MD Candidate Dalhousie University Halifax, Nova Scotia, Canada
Background: Recent advances have identified genetic triggers for thoracic aortopathies (TAA), which cause progressive proximal aortic dilation and type A aortic dissections. Screening of at-risk relatives is recommended for early detection, monitoring, and surgical intervention to prevent dissection. This is typically applied to probands presenting at age < 60. However, age cut-offs and the effectiveness and outcomes of real-world family screening have not been evaluated. Studies to date have been limited by small numbers, variable use of genetic and imaging data and reliance on resource-intensive cascade screening rather than patient-initiated (family letter) screening.
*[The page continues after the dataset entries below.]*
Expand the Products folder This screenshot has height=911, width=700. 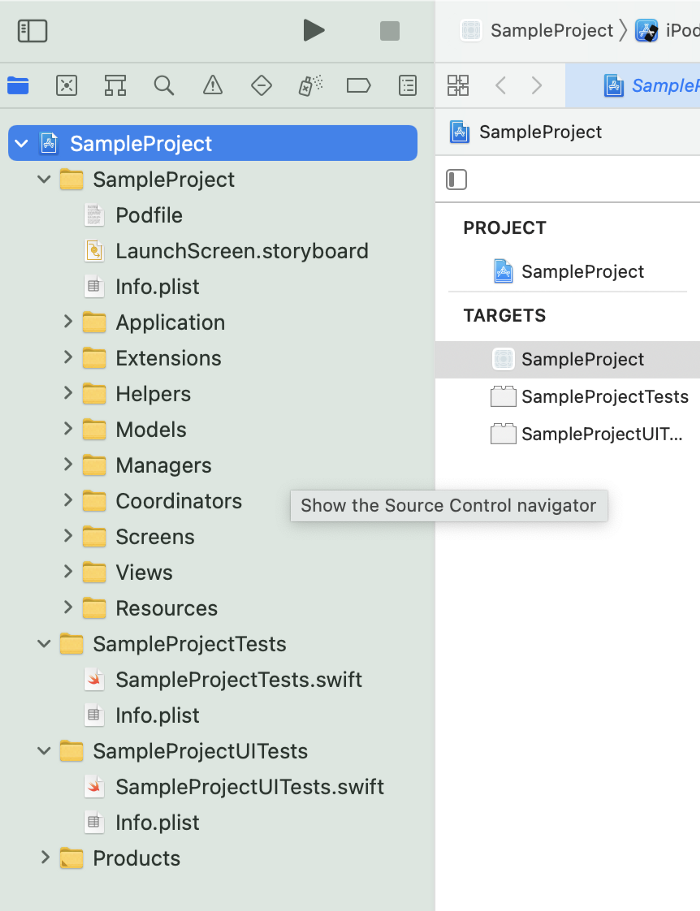point(45,858)
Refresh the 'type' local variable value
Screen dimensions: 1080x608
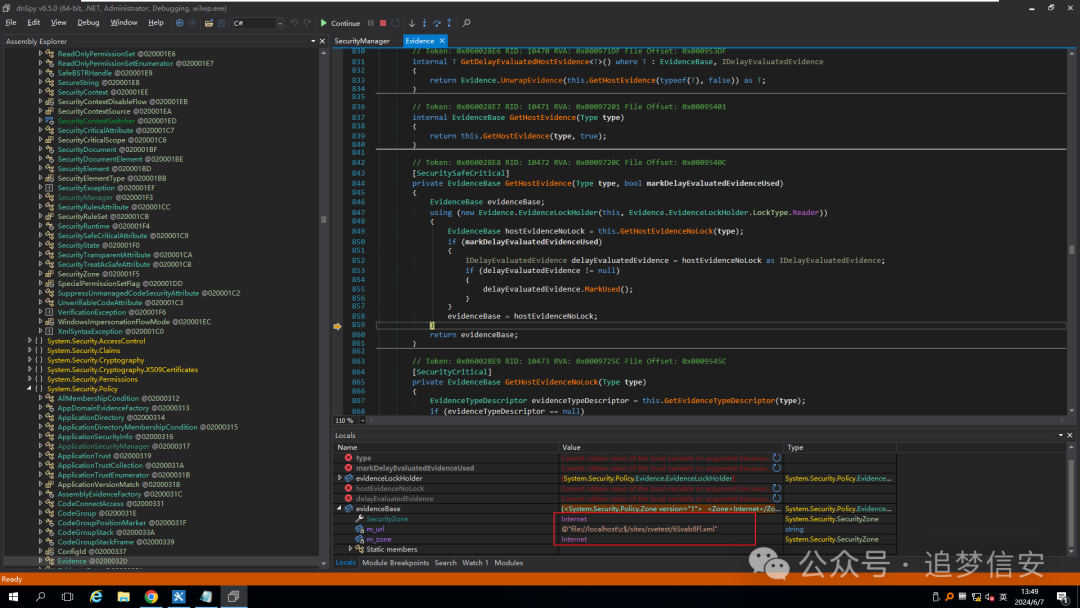[777, 458]
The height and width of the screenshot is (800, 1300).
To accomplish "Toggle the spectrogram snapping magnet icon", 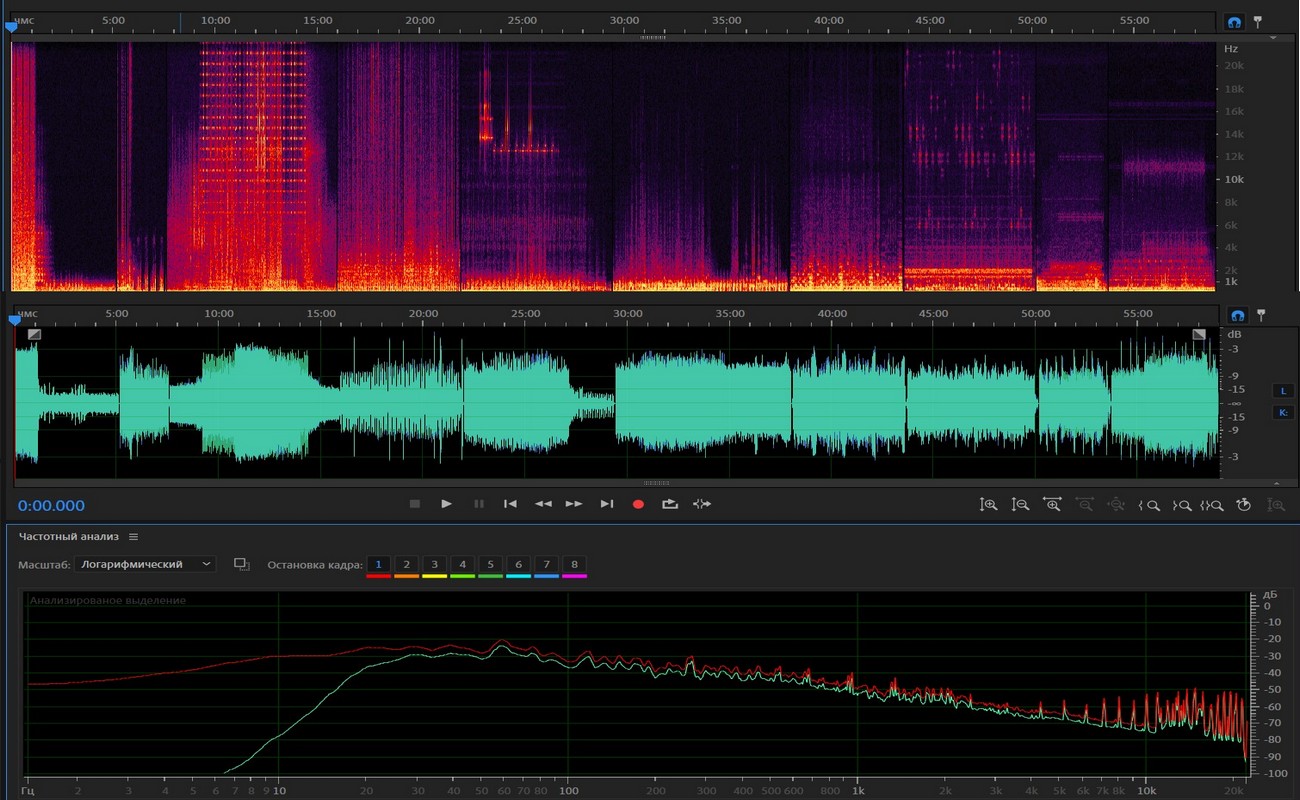I will click(1236, 21).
To address all this, we evaluated outcomes of patient-initiated family screening for TAA at the Maritime Connective Tissue Clinic (CTC), a large real world cohort, including predictors of a positive family screen
METHODS AND RESULTS: A retrospective review of 1022 probands and 1473 of their family members screened at the CTC (2009–2024) was conducted. Probands were included if they had TAA or a bicuspid aortic valve (BAV), and at least one of: extravascular features, presentation < 60, a mid-sized artery aneurysm (MSA) or a known family history of TAA . Data collected on screened probands and family members included demographics, aortic history, extravascular features, imaging and genetic testing results. Family members screened positive if they had TAA, BAV or MSA. Proband mean age at presentation was 51.1 with 27% being over age 60. Among probands, 43.5% has at least one family member screened, with an average of 3 relatives per proband. 27.6% of family members screened positive. Upon multivariate analysis of proband specific factors, apre-existing family history of TAA was the only variable predictive of a positive family screen(p = 0.0003). Age of presentation over 60 was not predictive. Multivariate analysis of family member specific factors revealed that extravascular features (p < 0.0001), closer relation to the proband (p = 0.0149), male sex (p < 0.0001) and older age at screening (p < 0.0001) all predicted a positive screen. Genetic testing was much less effective than imaging as a family screening strategy, because of 36% of probands being offered genetic testing, only 72% following through and of these 26% having an identifiable mutation.
Conclusion: Imaging first, patient-initiated family screening has a high yield of affected individuals. Further research is needed into supports for probands in promoting family screening. Arbitrary proband age cutoff for family screening is not supported by our data. These findings show the effectiveness of structured family screening programs for TAA.